--- Text provided ---
★ ★ ★ ★ ★

Today is World Ranger Day. And we are taking this opportunity to honour and celebrate the hard-working and dedicated young people in the frontlines of nature protection.
Protected areas - parks, nature reserves, marine reserves - are strongholds of vital biodiversity. The protection of these special places often rests on the efforts of the men and women in the field: the rangers and wardens. On the occasion of World Rangers Day, we asked our wardens based on Cousin Island Special Reserve and at the Locally Empowered Area Protection (LEAP) Project site in Cap Ternay what they love about their work and why they do what they do. The below is a sampling of their responses.
Dailus Laurence, Chief Warden, Cousin Island. Winner of the African Ranger Award 2020.
For me being a ranger means that I am willing to devote my time and effort to the protection of wildlife and to contribute in helping damaged ecosystems to recover, and giving them a chance to thrive. Lately, it has not been easy to do our work due to the pandemic that has affected the ecotourism program on the island and the revenues from which conservation work is funded. But we are doing everything we can to keep the work on Cousin going.
Alex Souyana, Senior Warden, Cousin Island.
Being a warden has been quite interesting and challenging, both mentally and physically. It demands a lot of patience and willingness to learn, adapt, while educating yourself and others to preserve the wildlife we have. It has given me an opportunity to work and stay on a remote island with a variety of endemic and non-endemic wildlife both on land and in the sea. Conservation has become second nature to me and I carry it with me wherever I go.
Laurence Hoareau, Warden, Cousin Island.

★ ★ ★ ★ ★

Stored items
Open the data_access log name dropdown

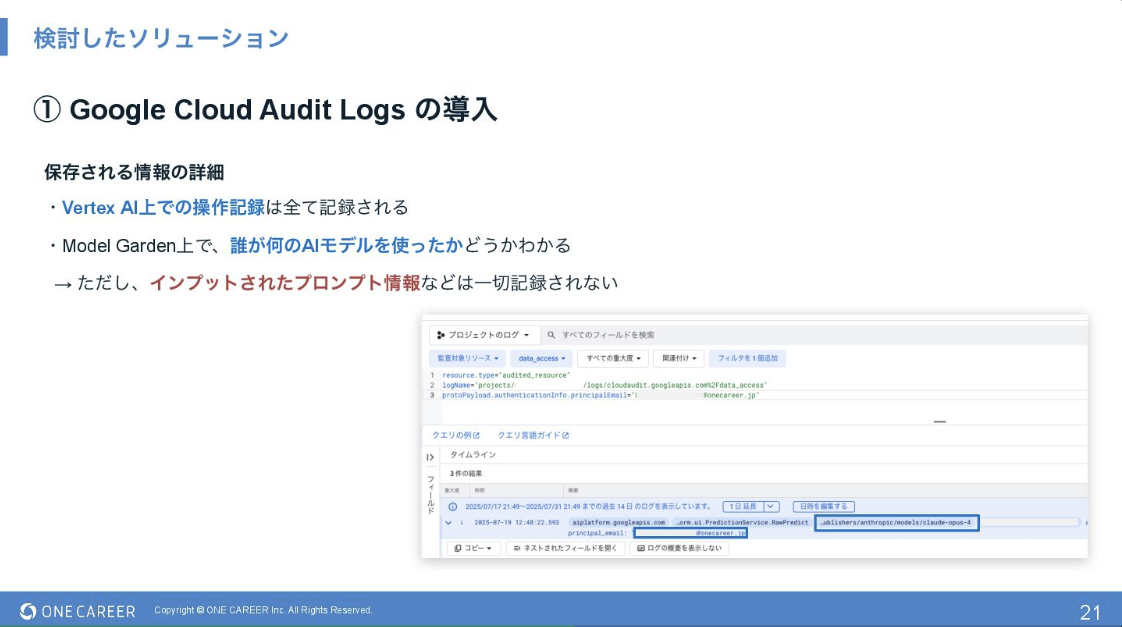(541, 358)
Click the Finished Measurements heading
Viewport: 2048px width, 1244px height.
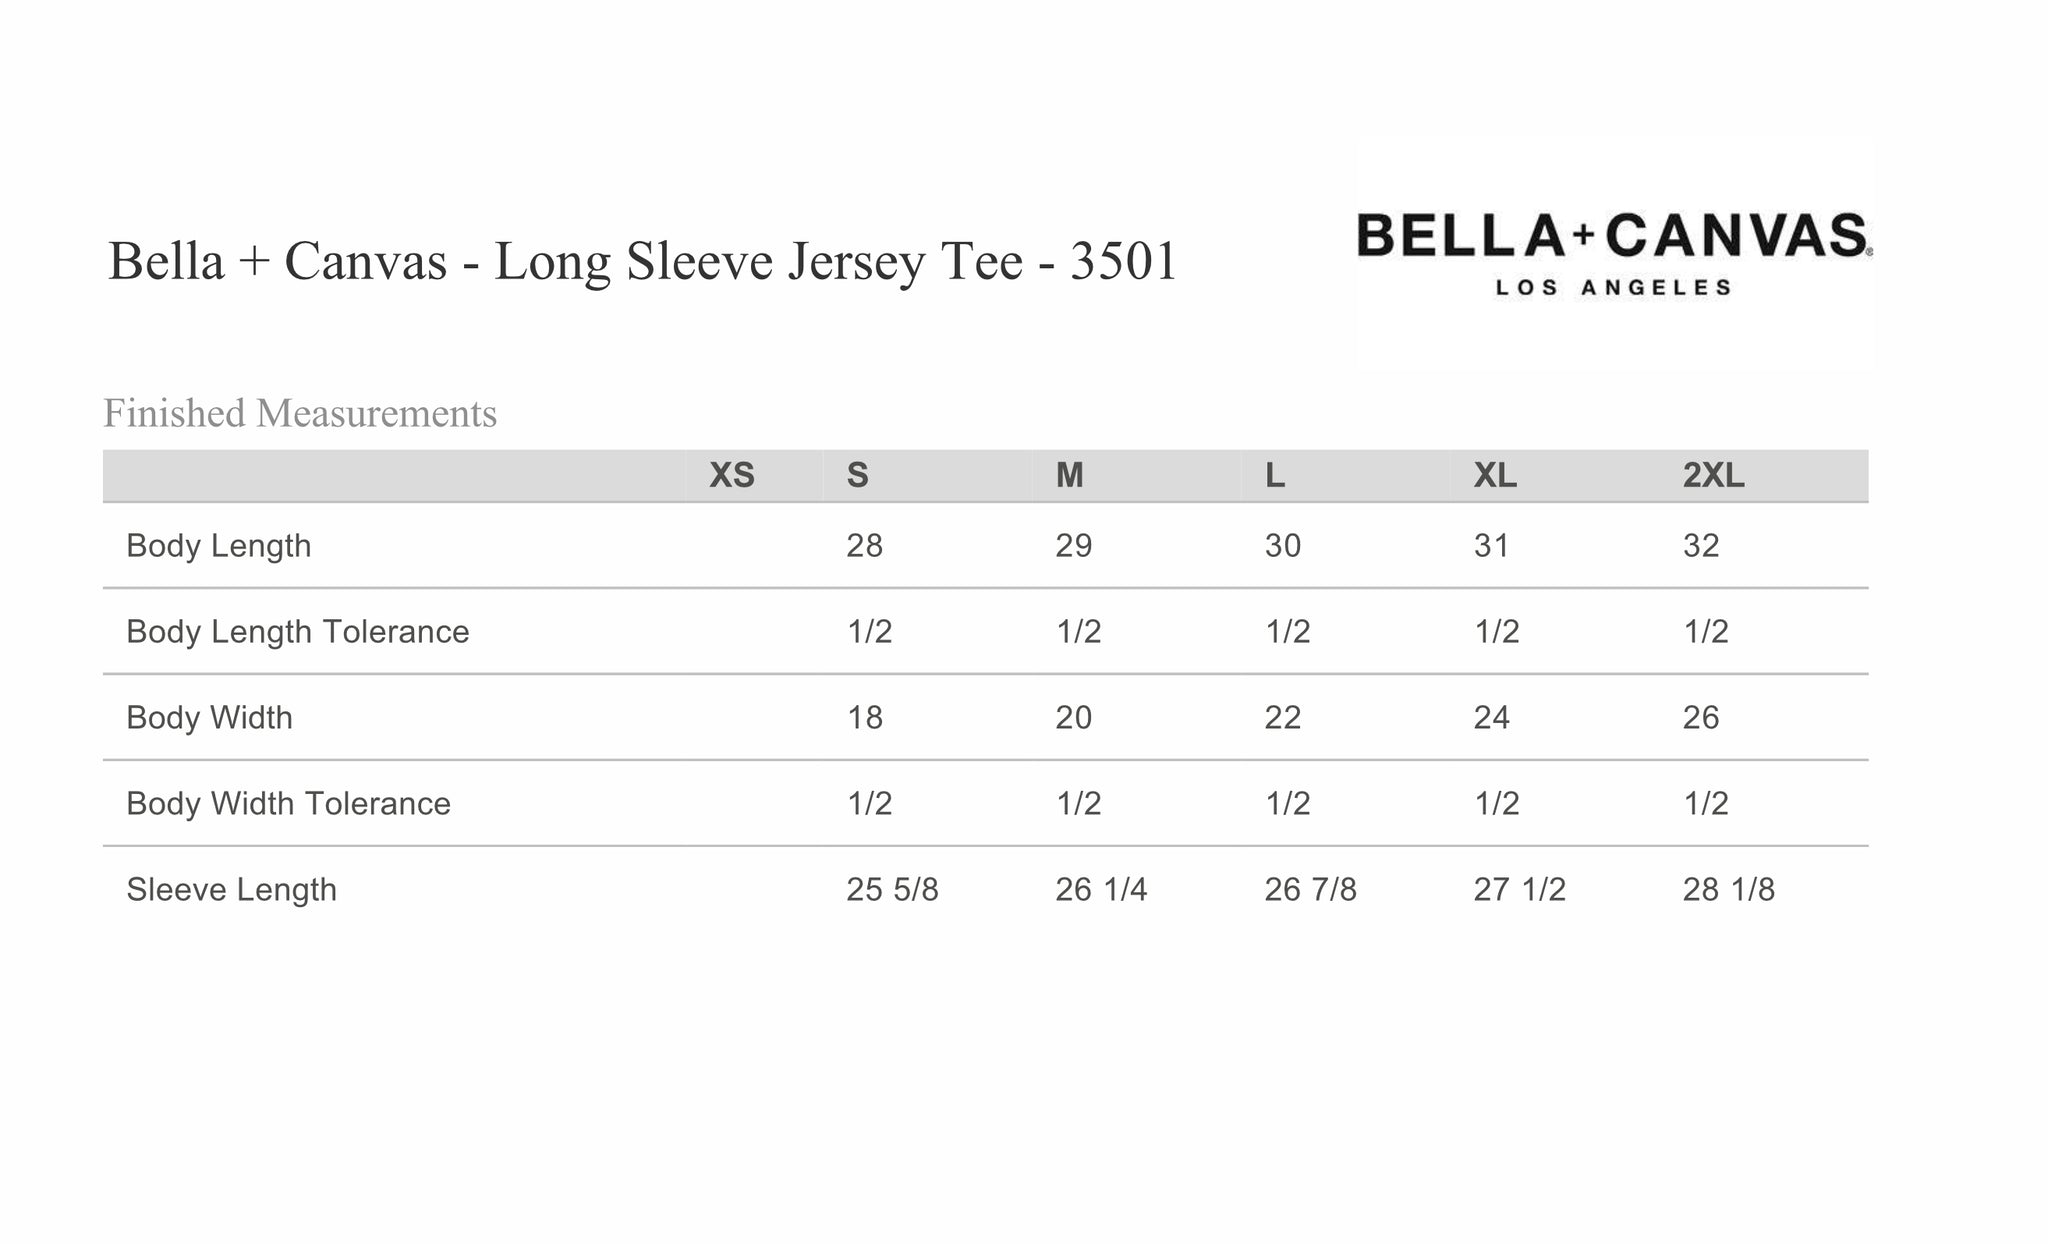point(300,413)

★ ★ ★ ★ ★

--- What this exercise asks ---
(1) Decide whether each statement below agrees with the World Ranger Day text: (a) Dailus Laurence won the African Ranger Award 2020; (b) Alex Souyana is the Chief Warden on Cousin Island; (c) the pandemic affected the ecotourism program on the island. Answer yes or no for each, quoting the words of the text that decide it.
(2) List every person the World Ranger Day text names, along with the title it gives each one.
(3) Print the part of the World Ranger Day text that starts at "Dailus Laurence, Chief" and ends at "on Cousin going.".
Answer from the World Ranger Day text alone, not the rows.

--- Replies ---
(1)
(a) Yes: "Winner of the African Ranger Award 2020."
(b) No: "Alex Souyana, Senior Warden, Cousin Island."
(c) Yes: "the pandemic that has affected the ecotourism program on the island"

(2)
- Dailus Laurence, Chief Warden, Cousin Island
- Alex Souyana, Senior Warden, Cousin Island
- Laurence Hoareau, Warden, Cousin Island

(3)
Dailus Laurence, Chief Warden, Cousin Island. Winner of the African Ranger Award 2020.
For me being a ranger means that I am willing to devote my time and effort to the protection of wildlife and to contribute in helping damaged ecosystems to recover, and giving them a chance to thrive. Lately, it has not been easy to do our work due to the pandemic that has affected the ecotourism program on the island and the revenues from which conservation work is funded. But we are doing everything we can to keep the work on Cousin going.